During 20 years of work many watchmakers have studied at school “Renaud&Papi”, and many of them even created their brands, but Papi isn’t going to found his brand. The designer notes that doesn’t want to create movements under his name, he feels good collaborating with big watch companies. Papi tells that the movement creation starts with pencil and paper. The main task for him is a simultaneous combination of movement functionality, watch comfort and design beauty, as such combination is very difficult and rare.
Papi considers that functions, used in watches, must be ergonomic and convenient, but watches must be beautiful at the same time. There is one more feature the designer thinks extremely important while watch creation: it is not only beauty, functionality and comfort of created movement.
Giulio supposes the maintainability of watches is not less important feature, which a high class movement must have. Therefore, the famous designer often uses classic materials - gold and steel – while making functional details. Guilio refrains from making parts completely of silicon, saying that, perhaps, in 100 years there won’t be any silicon in watch industry – how can one repair watches? That’s why today Papi makes mountain plates from materials, less mechanically influenced; gold and steel are used for making functional details.
Working with Audemars Piguet, Giulio perfectly manages to keep up with classic traditions of company and conform to modern trends. So, the wrist watch “Jules Audemars avec échappement Audemars Piguet” has an antique look and ultramodern movement with record balance frequency – 43.200 vibrations per hour. The company obtained such exclusive movement due to joint development of new technology of oil use in watch escapement. Unlike other companies, limiting movements by 28.999 vibrations per hour, Papi and Audemars managed to overpass the problem of oil or dry lubrication spray and to create a movement of totally new category.
The famous designer has started his collaboration with Audemars Piguet since the beginning of his business: “If stating our collaboration in a qualitative ration, the products for Audemars Piguet makes up about 50%, - Giulio notes. – We also collaborate with such companies, as “Richard Mille”, “Parmigani”, “Cartier”, “Chanel”, “Harry Winston”, “Frank Muller”.
Papi admits that he seeks inspiration for watch creation in museums and antique watches, as they already have all complications. The problem for wrist watches creation became the diminution of details and solving tasks connected with it, as in this case, the movement simply doesn’t have enough energy for performance. So, the designers had to make new movements to obtain the same work results, as the pocket watches had, and even much better.
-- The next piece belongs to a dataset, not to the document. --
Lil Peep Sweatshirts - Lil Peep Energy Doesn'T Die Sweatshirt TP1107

Style was another source of inspiration for Papi. Making watches that after years wouldn’t look time-worn, but elegant and recognizable is a problem he should overpass.
Papi considers the watch “Grand Sonnerie Dynamograph”, made for Audemars Piguet, is one of his best works. The Dynamograph model with big and small stroke and carillon is provided with dynamograph – an indicator of main barrel tension force. The dynamograph, situated between “4” and “5”, helps to define the best time for winding that result the accuracy. The indicator of stroke power reserve is at “1” hour and makes up 60 hours for small stroke and 20 – for big one.
Being a part of Audemars Piguet, Papi freely collaborates with other brands too.
In 2008, Giulio Papi won the prize “Best watchmaker” at the competition “Grand Prix d'Horlogerie de Geneve”. In 2009 in Geneva Papi won the same prize for the second time. Nowadays Giulio is ready to work and make unique movements in a joy of high watch art connoisseurs.